• **Alıntı metin**
+ + + + + + +

“Yetimleri nikah çağına gelene kadar deneyin; onlarda RÜŞT / olgunlaşma görürseniz mallarını kendilerine verin, büyüyeceklerde geri alacaklar diye onları israf ederek ve tez elden yemeyin. Zengin olan, iffetli olmaya çalışsın. Yoksul olan uygun bir şekilde yesin. Mallarını kendilerine verdiğimiz zaman, yanlarında şahit bulundurun. Hesap sormak için Allah yeter.” Nisa/6
Ayette geçen evliliğin gerçekleşmesi 3 koşulla sunuluyor.
1. Nikah çağına gelmek. (Büluğ Çağı)
2. Testten geçirmek.
3. Rüşt olmaktır.
Büluğ; sözlükte “ulaşmak” anlamına gelir. Terim olarak çocuğun cinsi ve dünyevi ergenlik dönemine ulaşmasını ifade eder. Bir anlamda vücudun biyolojik olarak üreme fonksiyonlarına ulaşmasıdır.
Daha sonra onları deneyin, testten geçirin der. Bugün yerli yersiz nerdeyse birçok şey ve iş için insanlar test, sınav, denemeden geçirilip, ehil olup olmadığına sonuçları itibariyle karar verilirken evlilik gibi bireyi ve toplumu doğrudan ve ciddi bir şekilde etkileyecek bir müessese için böyle bir liyakat aranmaz. Bitmedi; rüşt olunması istenir adaylardan. Nedir rüşt olma hali; doğru yolu bulma, akıllı davranma, akıl ve ruh bakımından olgunlaşma iyilikleri elde edebilecek olgunlukta olma; malını korumak için gerekli tedbirleri alan ve saçıp savurmaktan korunan kimsenin vasfı anlamında bir İslam hukuk terimidir.

+ + + + + + +

• **Verilen veriler**
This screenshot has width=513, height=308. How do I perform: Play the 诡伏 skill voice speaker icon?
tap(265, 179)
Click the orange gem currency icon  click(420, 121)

+ + + + + + +

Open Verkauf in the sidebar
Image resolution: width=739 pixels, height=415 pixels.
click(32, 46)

+ + + + + + +

• **Yönerge 1**
Alıntı metinde "1. Nikah çağına" ile başlayıp "İslam hukuk terimidir." ifadesine kadar devam eden bölümü kelimesi kelimesine aktarın.
• **Yönerge 2**
Verilen verilerdeki satırlardan, "This screenshot has" geçen satırla başlayıp "Click the orange" geçen satıra kadar devam edenleri, boş satırları atlayarak, No ve Satır sütunlarından oluşan bir Markdown tablosu olarak yeniden yazın.

• **Yanıt 1**
1. Nikah çağına gelmek. (Büluğ Çağı)
2. Testten geçirmek.
3. Rüşt olmaktır.
Büluğ; sözlükte “ulaşmak” anlamına gelir. Terim olarak çocuğun cinsi ve dünyevi ergenlik dönemine ulaşmasını ifade eder. Bir anlamda vücudun biyolojik olarak üreme fonksiyonlarına ulaşmasıdır.
Daha sonra onları deneyin, testten geçirin der. Bugün yerli yersiz nerdeyse birçok şey ve iş için insanlar test, sınav, denemeden geçirilip, ehil olup olmadığına sonuçları itibariyle karar verilirken evlilik gibi bireyi ve toplumu doğrudan ve ciddi bir şekilde etkileyecek bir müessese için böyle bir liyakat aranmaz. Bitmedi; rüşt olunması istenir adaylardan. Nedir rüşt olma hali; doğru yolu bulma, akıllı davranma, akıl ve ruh bakımından olgunlaşma iyilikleri elde edebilecek olgunlukta olma; malını korumak için gerekli tedbirleri alan ve saçıp savurmaktan korunan kimsenin vasfı anlamında bir İslam hukuk terimidir.

• **Yanıt 2**
| No | Satır |
|---|---|
| 1 | This screenshot has width=513, height=308. How do I perform: Play the 诡伏 skill voice speaker icon? |
| 2 | tap(265, 179) |
| 3 | Click the orange gem currency icon  click(420, 121) |